Tasks to complete –
**a)** Answer these questions using the pizza contest article.
(i) Which pizzeria won the People’s Choice category, and with which pizza?
(ii) Who emceed the event?
(iii) Where did the freewill offerings go?
**b)** Does each statement agree with the pizza contest article? Answer yes or no, and quote the words that settle it.
(i) Eight pizzerias competed in the contest.
(ii) The Kids’ Choice judges were between 5 and 12 years old.
(iii) The writer usually prefers pizzas loaded with meat.
**c)** Go on with the pizza contest article, picking up after its last sentence.

##### Extract to read #####

Pizza Contest Epilogue

The third annual Best Pizza in Grand Forks Contest is history. For pizza lovers, it was a night to remember.

Six Grand Forks’ pizzerias competed in the contest, which was established as a part of Neighborhood Networks Week, an annual celebration at over 1,400 Neighborhood Networks Learning Centers nationwide. In Grand Forks, there are four Neighborhood Networks Centers that are owned and operated by Grand Forks Homes, Inc. and the Grand Forks Housing Authority, which sponsored the event.

For the third straight year, Rhombus Guys won the coveted “People’s Choice” category (voted on by all in attendance) for its T Rex creation, a meat-lover’s pizza. The other categories were Kids’ Choice, Most Creative, Best Crust, Best Value and Best Gourmet pizza. The Kids’ Choice category featured judges ages 5-12 who are residents of LaGrave Place, one of the Neighborhood Network centers. (For story on contest and other results, go to  www.grandforksherald.com/event/article/id/128755/.)

The freewill offerings went to the local Neighborhood Networks Learning Centers, which serve people of all ages, helping them thrive in the areas of education, physical, mental, and social wellness and self-sufficiency.

I was lucky enough to be one of the guest judges, which also included Greg Lotysz, Kathy Sukalski, Kevin Dean, Mark Goodman, Rockin’ Rick Acker, Rocky Graziano, Thomasine Heitkamp and Terry Brown. The event was emceed by Tony Trimarco, director of UND’s Memorial Union.

Most of the pizzas in the contest were loaded with meat, as my co-worker Tu-Uyen Tran reported in the Herald. While I love just about any kind of pizza and feel fortunate to have so many good places to get them in town (despite what some have said in comments on the Herald Web site), I generally go for ones that are on the meatless side.

##### Provided records #####

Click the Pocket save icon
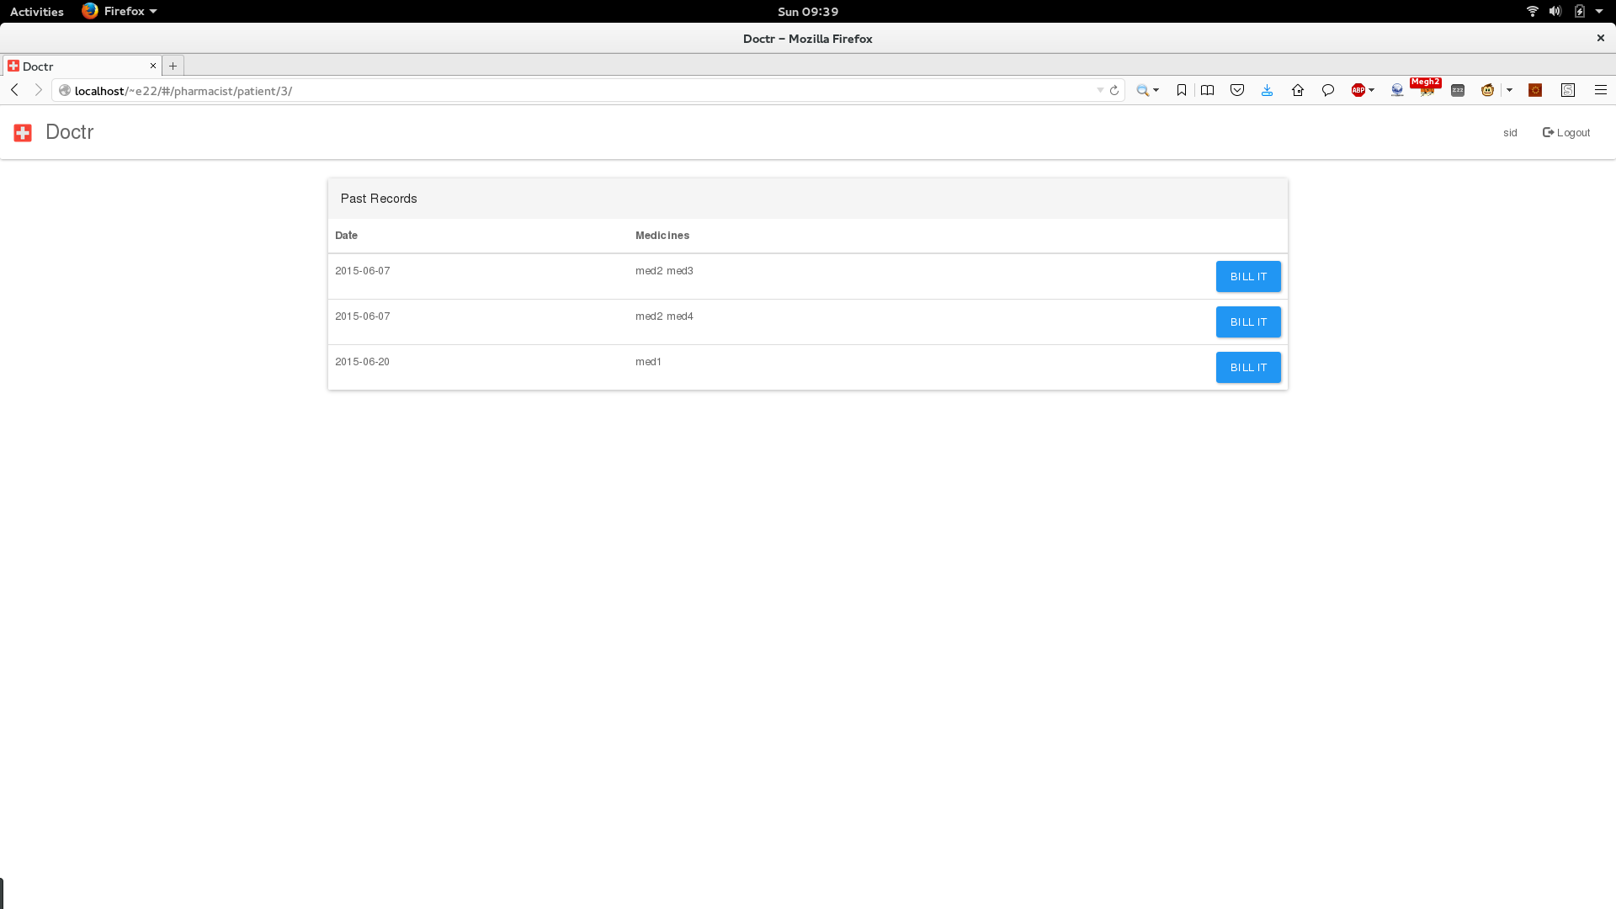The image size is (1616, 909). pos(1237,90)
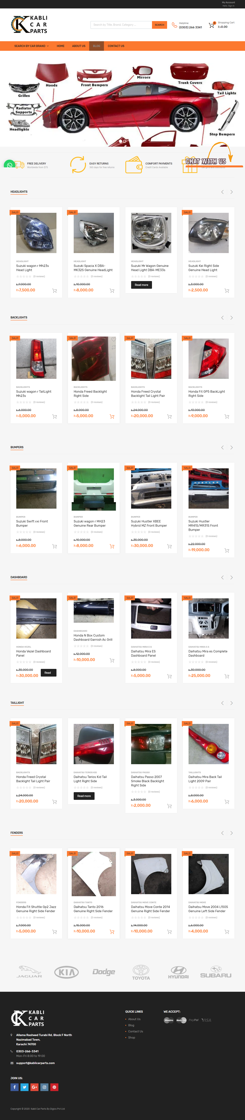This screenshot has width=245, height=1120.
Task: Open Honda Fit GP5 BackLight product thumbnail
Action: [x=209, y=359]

#####

Answers given –
**a)**
(i) Rhombus Guys won People’s Choice with its T Rex creation, a meat-lover’s pizza.
(ii) Tony Trimarco, director of UND’s Memorial Union, emceed the event.
(iii) The freewill offerings went to the local Neighborhood Networks Learning Centers.

**b)**
(i) No. "Six Grand Forks’ pizzerias competed in the contest"
(ii) Yes. "featured judges ages 5-12 who are residents of LaGrave Place"
(iii) No. "I generally go for ones that are on the meatless side"

**c)**
With that in mind, here’s one that recently caught my fancy that vegetarians might like. It reminds me of one I used to order at the Italian Moon 30 years ago. At that time, I was a vegetarian and lamented the fact that there were no places that had specialty pizzas that were meatless. Shortly after that, Ken Towers, owner of the Moon, added a vegetarian pizza to the menu. He still reminds me of that whenever I see him.

Now, just about every pizza place in town has a vegetarian version.

Onion, Pepper and Mushroom Pizza
1 (10 or 12-inch) thin-crust pizza base
Olive oil spray
1 large, ripe tomato, sliced (about 1½ cups)
1 teaspoon dried oregano
4 ounces part-skim milk mozzarella cheese, sliced
2½ cups sliced baby bello mushrooms
1 bell pepper (red, yellow or green), sliced (about 1 cup)
1 cup sliced Vidalia or other sweet onion
Heat oven to 400 degrees. Line a baking sheet with foil. Place pizza base on the foil and spray with olive oil. Arrange tomato slices on top in a single layer, overlapping as necessary. Sprinkle on oregano and top with mozzarella slices. Spread mushrooms over the cheese and bell pepper and onions on top of the mushrooms. Bake on the middle shelf of the oven for 15 minutes.
Yield: Serves 2.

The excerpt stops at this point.